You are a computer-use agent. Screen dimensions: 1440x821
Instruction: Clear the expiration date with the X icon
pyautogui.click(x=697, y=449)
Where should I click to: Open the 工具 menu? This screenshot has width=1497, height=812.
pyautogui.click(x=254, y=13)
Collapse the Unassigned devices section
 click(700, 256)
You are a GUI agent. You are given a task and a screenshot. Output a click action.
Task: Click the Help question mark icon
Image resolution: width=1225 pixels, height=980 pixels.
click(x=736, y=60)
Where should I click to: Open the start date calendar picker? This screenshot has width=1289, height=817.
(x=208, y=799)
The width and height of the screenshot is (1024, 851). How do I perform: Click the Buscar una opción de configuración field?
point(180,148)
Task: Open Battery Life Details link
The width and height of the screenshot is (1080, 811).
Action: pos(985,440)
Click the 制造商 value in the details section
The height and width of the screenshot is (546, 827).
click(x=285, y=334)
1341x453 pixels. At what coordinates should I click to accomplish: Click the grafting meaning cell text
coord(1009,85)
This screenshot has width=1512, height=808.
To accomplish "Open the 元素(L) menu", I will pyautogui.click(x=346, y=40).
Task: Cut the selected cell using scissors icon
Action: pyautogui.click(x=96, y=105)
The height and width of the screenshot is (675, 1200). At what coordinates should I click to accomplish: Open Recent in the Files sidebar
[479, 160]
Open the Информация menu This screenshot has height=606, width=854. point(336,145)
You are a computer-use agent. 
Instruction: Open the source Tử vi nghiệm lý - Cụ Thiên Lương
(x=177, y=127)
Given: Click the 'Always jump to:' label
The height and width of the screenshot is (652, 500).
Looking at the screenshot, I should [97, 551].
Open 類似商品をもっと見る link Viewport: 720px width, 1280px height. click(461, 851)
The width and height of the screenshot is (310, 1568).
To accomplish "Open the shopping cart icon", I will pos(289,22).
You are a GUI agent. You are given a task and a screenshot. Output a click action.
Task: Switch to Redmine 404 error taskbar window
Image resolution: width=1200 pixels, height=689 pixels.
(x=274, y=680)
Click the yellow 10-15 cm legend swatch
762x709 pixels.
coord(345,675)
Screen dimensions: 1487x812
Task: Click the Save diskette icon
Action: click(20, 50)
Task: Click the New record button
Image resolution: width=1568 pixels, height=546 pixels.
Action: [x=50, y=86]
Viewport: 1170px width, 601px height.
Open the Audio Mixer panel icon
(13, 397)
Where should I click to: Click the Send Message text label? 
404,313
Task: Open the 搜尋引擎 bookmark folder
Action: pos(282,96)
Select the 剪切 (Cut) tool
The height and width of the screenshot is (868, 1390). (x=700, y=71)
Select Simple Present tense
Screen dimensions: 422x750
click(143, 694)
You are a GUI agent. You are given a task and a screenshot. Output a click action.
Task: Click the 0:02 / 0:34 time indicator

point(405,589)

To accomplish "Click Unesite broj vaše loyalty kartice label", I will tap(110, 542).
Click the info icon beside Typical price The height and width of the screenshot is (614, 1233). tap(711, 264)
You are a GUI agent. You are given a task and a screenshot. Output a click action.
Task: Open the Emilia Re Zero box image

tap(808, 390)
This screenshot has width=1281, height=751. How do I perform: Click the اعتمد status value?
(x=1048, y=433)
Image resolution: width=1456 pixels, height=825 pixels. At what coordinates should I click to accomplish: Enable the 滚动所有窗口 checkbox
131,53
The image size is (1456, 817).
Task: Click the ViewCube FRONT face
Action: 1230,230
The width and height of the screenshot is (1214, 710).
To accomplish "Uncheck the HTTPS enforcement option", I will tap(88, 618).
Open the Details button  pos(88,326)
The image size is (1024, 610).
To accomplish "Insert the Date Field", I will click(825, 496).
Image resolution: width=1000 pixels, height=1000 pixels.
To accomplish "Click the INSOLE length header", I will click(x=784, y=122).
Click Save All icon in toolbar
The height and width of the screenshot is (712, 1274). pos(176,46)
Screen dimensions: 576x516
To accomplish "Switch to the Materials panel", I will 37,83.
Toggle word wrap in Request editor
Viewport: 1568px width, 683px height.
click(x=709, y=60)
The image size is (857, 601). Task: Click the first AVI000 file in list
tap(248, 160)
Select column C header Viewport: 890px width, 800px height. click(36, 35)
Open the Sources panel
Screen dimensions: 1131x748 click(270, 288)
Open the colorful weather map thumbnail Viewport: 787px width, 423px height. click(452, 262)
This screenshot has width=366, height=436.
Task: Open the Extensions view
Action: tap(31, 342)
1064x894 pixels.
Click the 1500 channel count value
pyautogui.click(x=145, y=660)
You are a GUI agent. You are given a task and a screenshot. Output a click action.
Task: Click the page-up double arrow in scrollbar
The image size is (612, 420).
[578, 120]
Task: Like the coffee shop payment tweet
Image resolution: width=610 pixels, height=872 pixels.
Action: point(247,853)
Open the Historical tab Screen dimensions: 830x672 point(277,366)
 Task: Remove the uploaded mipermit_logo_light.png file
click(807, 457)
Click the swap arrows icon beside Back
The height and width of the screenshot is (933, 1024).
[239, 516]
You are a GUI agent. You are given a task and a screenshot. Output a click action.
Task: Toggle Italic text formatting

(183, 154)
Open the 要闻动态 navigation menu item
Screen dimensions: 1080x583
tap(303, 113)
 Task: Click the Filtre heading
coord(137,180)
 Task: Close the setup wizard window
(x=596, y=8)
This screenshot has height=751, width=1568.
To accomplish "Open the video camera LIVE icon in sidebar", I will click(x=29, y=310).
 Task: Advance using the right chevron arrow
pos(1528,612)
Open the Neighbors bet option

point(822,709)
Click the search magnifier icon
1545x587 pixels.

# [EXERCISE PROMPT]
Retype the records above without changing a single word.

# [SOLUTION TO THE EXERCISE]
You are a computer-use agent. Screen dimensions: 1440x821
Instruction: Clear the expiration date with the X icon
pyautogui.click(x=697, y=449)
Where should I click to: Open the 工具 menu? This screenshot has width=1497, height=812.
pyautogui.click(x=254, y=13)
Collapse the Unassigned devices section
 click(700, 256)
You are a GUI agent. You are given a task and a screenshot. Output a click action.
Task: Click the Help question mark icon
Image resolution: width=1225 pixels, height=980 pixels.
click(x=736, y=60)
Where should I click to: Open the start date calendar picker? This screenshot has width=1289, height=817.
(x=208, y=799)
The width and height of the screenshot is (1024, 851). How do I perform: Click the Buscar una opción de configuración field?
point(180,148)
Task: Open Battery Life Details link
The width and height of the screenshot is (1080, 811).
Action: pos(985,440)
Click the 制造商 value in the details section
The height and width of the screenshot is (546, 827).
click(x=285, y=334)
1341x453 pixels. At what coordinates should I click to accomplish: Click the grafting meaning cell text
coord(1009,85)
This screenshot has width=1512, height=808.
To accomplish "Open the 元素(L) menu", I will pyautogui.click(x=346, y=40).
Task: Cut the selected cell using scissors icon
Action: pyautogui.click(x=96, y=105)
The height and width of the screenshot is (675, 1200). At what coordinates should I click to accomplish: Open Recent in the Files sidebar
[479, 160]
Open the Информация menu This screenshot has height=606, width=854. point(336,145)
You are a computer-use agent. 
Instruction: Open the source Tử vi nghiệm lý - Cụ Thiên Lương
(x=177, y=127)
Given: Click the 'Always jump to:' label
The height and width of the screenshot is (652, 500).
Looking at the screenshot, I should [97, 551].
Open 類似商品をもっと見る link Viewport: 720px width, 1280px height. click(461, 851)
The width and height of the screenshot is (310, 1568).
To accomplish "Open the shopping cart icon", I will pos(289,22).
You are a GUI agent. You are given a task and a screenshot. Output a click action.
Task: Switch to Redmine 404 error taskbar window
Image resolution: width=1200 pixels, height=689 pixels.
(x=274, y=680)
Click the yellow 10-15 cm legend swatch
762x709 pixels.
coord(345,675)
Screen dimensions: 1487x812
Task: Click the Save diskette icon
Action: click(20, 50)
Task: Click the New record button
Image resolution: width=1568 pixels, height=546 pixels.
Action: [x=50, y=86]
Viewport: 1170px width, 601px height.
Open the Audio Mixer panel icon
(13, 397)
Where should I click to: Click the Send Message text label? 
404,313
Task: Open the 搜尋引擎 bookmark folder
Action: pos(282,96)
Select the 剪切 (Cut) tool
The height and width of the screenshot is (868, 1390). (x=700, y=71)
Select Simple Present tense
Screen dimensions: 422x750
click(143, 694)
You are a GUI agent. You are given a task and a screenshot. Output a click action.
Task: Click the 0:02 / 0:34 time indicator

point(405,589)

To accomplish "Click Unesite broj vaše loyalty kartice label", I will tap(110, 542).
Click the info icon beside Typical price The height and width of the screenshot is (614, 1233). tap(711, 264)
You are a GUI agent. You are given a task and a screenshot. Output a click action.
Task: Open the Emilia Re Zero box image

tap(808, 390)
This screenshot has width=1281, height=751. How do I perform: Click the اعتمد status value?
(x=1048, y=433)
Image resolution: width=1456 pixels, height=825 pixels. At what coordinates should I click to accomplish: Enable the 滚动所有窗口 checkbox
131,53
The image size is (1456, 817).
Task: Click the ViewCube FRONT face
Action: 1230,230
The width and height of the screenshot is (1214, 710).
To accomplish "Uncheck the HTTPS enforcement option", I will tap(88, 618).
Open the Details button  pos(88,326)
The image size is (1024, 610).
To accomplish "Insert the Date Field", I will click(825, 496).
Image resolution: width=1000 pixels, height=1000 pixels.
To accomplish "Click the INSOLE length header", I will click(x=784, y=122).
Click Save All icon in toolbar
The height and width of the screenshot is (712, 1274). pos(176,46)
Screen dimensions: 576x516
To accomplish "Switch to the Materials panel", I will 37,83.
Toggle word wrap in Request editor
Viewport: 1568px width, 683px height.
click(x=709, y=60)
The image size is (857, 601). Task: Click the first AVI000 file in list
tap(248, 160)
Select column C header Viewport: 890px width, 800px height. click(36, 35)
Open the Sources panel
Screen dimensions: 1131x748 click(270, 288)
Open the colorful weather map thumbnail Viewport: 787px width, 423px height. click(452, 262)
This screenshot has width=366, height=436.
Task: Open the Extensions view
Action: tap(31, 342)
1064x894 pixels.
Click the 1500 channel count value
pyautogui.click(x=145, y=660)
You are a GUI agent. You are given a task and a screenshot. Output a click action.
Task: Click the page-up double arrow in scrollbar
The image size is (612, 420).
[578, 120]
Task: Like the coffee shop payment tweet
Image resolution: width=610 pixels, height=872 pixels.
Action: point(247,853)
Open the Historical tab Screen dimensions: 830x672 point(277,366)
 Task: Remove the uploaded mipermit_logo_light.png file
click(807, 457)
Click the swap arrows icon beside Back
The height and width of the screenshot is (933, 1024).
[239, 516]
You are a GUI agent. You are given a task and a screenshot. Output a click action.
Task: Toggle Italic text formatting

(183, 154)
Open the 要闻动态 navigation menu item
Screen dimensions: 1080x583
tap(303, 113)
 Task: Click the Filtre heading
coord(137,180)
 Task: Close the setup wizard window
(x=596, y=8)
This screenshot has height=751, width=1568.
To accomplish "Open the video camera LIVE icon in sidebar", I will click(x=29, y=310).
 Task: Advance using the right chevron arrow
pos(1528,612)
Open the Neighbors bet option

point(822,709)
Click the search magnifier icon
1545x587 pixels.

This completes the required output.